Gaurav Sarma

"Protobuf is smaller than JSON" is one of those facts everyone knows. It shows up in design docs as a one-liner: switch from JSON to protobuf, save bytes on the wire. The benchmarks behind it are real. Protobuf payloads are routinely 50 to 90 percent smaller than the equivalent JSON.

The thing is, almost no one ships raw JSON. They ship gzipped JSON. Or zstd. Or brotli. And the moment you put a general-purpose compressor in front of either format, the picture changes. JSON has predictable, repetitive structure (the same keys appear over and over), which is exactly what compressors are good at squeezing out. So the interesting question is not "is protobuf smaller than JSON" but "is compressed protobuf smaller than compressed JSON, and when?"

This post walks through a benchmark that pokes at that question across 19 payload shapes, three compressors, and the spread of cases (tiny records, sparse optionals, long lists, packed ints, UUIDs, binary blobs) where the answer flips.

The Problem

If you are designing a wire format for an internal service, the standard bake-off looks something like:

Pick a representative payload.
Serialize it as JSON. Run gzip on it. Measure.
Serialize it as protobuf. Run gzip on it. Measure.
Pick whichever is smaller.

Step 4 is where it gets interesting, because the answer is not consistent. A protobuf message that is 60 percent smaller than its JSON twin in raw bytes might come out only 1 percent smaller after gzip, or even larger. The savings you measured at the schema level can mostly evaporate at the wire level.

What I wanted was a single picture: across the kinds of payloads that real APIs actually carry, where does compressed protobuf still win, and where does compressed JSON catch up? The answer turns out to be neither "always protobuf" nor "always JSON" but a clean set of patterns you can predict from the shape of the data.

Prerequisites

To follow along you'll want:

Python 3.10+
protobuf, brotli, zstandard from PyPI
protoc to regenerate schema_pb2.py if you change schema.proto

The code lives at github.com/gsarmaonline/proto-vs-json-compression. You can run the whole thing in a few seconds with:

.venv/bin/python bench.py

Technical Decisions

A benchmark like this lives or dies on the choices you make at the edges. Here are the ones that mattered.

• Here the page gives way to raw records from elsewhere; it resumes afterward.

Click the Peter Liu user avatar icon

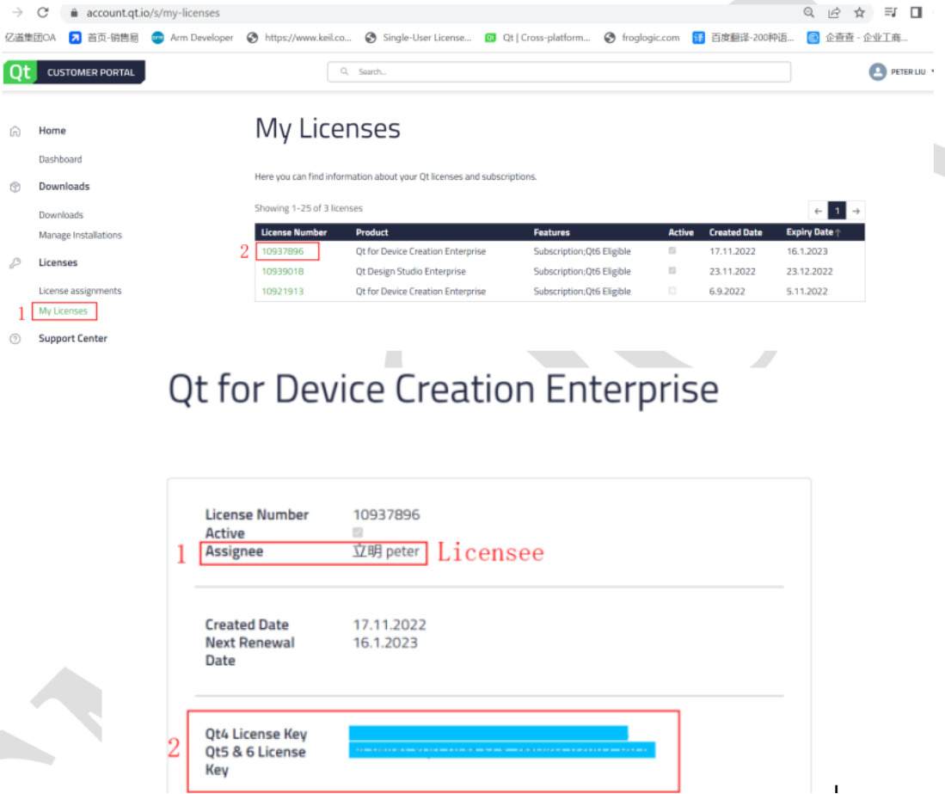tap(877, 72)
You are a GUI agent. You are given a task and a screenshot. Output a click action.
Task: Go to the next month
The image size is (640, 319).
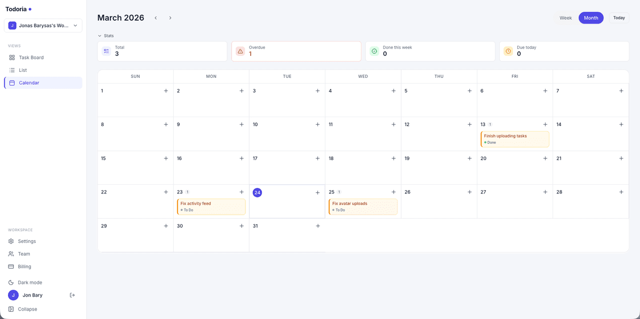tap(170, 18)
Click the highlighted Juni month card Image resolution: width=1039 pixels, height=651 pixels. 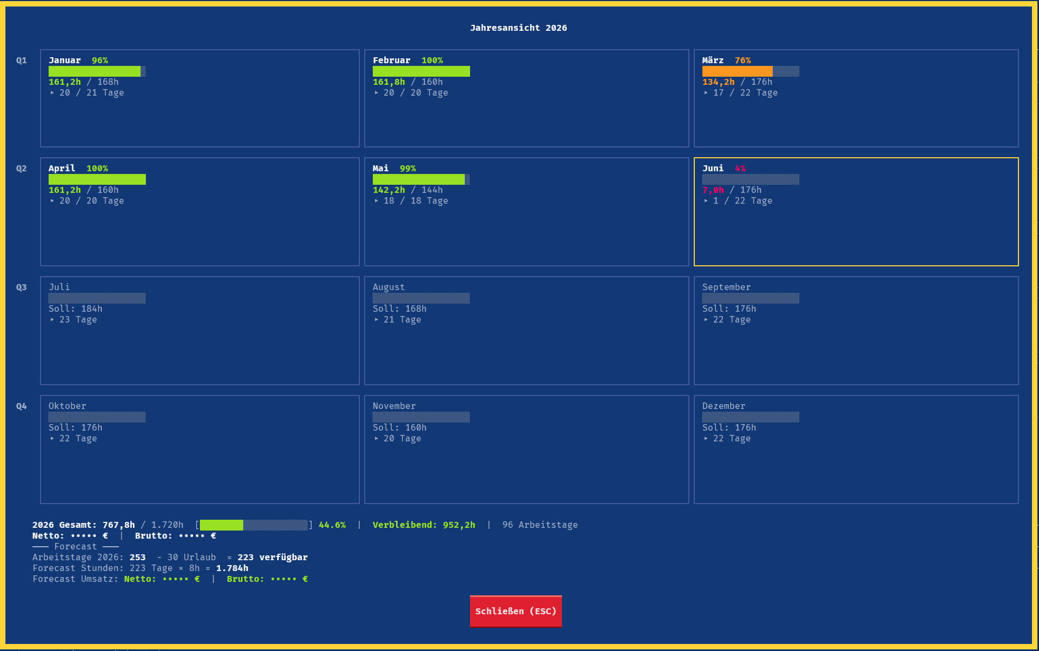click(x=856, y=212)
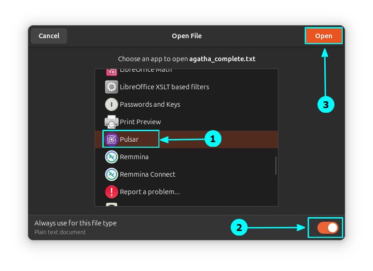Click the Remmina Connect icon
Image resolution: width=373 pixels, height=271 pixels.
pyautogui.click(x=112, y=174)
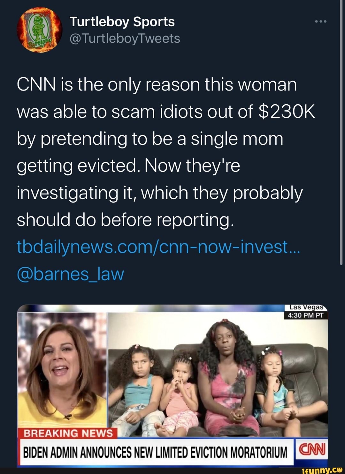Click the scrollbar on the right edge
345x474 pixels.
(341, 134)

Comparing apples to apples means generating the data twice

The most common mistake in proto-vs-JSON benchmarks is to build the protobuf message, then call MessageToJson to produce the JSON. That is not a fair comparison. MessageToJson makes choices (camelCase field names, omitting unset fields, base64 for bytes) that are protobuf's defaults, not JSON's defaults. Real JSON APIs frequently differ.

So in this benchmark, every scenario builds the protobuf message and the JSON dict from the same source data, independently. That lets us probe a real-world question: when JSON keeps null for unset fields versus when it omits them, how does the comparison change? Spoiler: a lot. More on that below.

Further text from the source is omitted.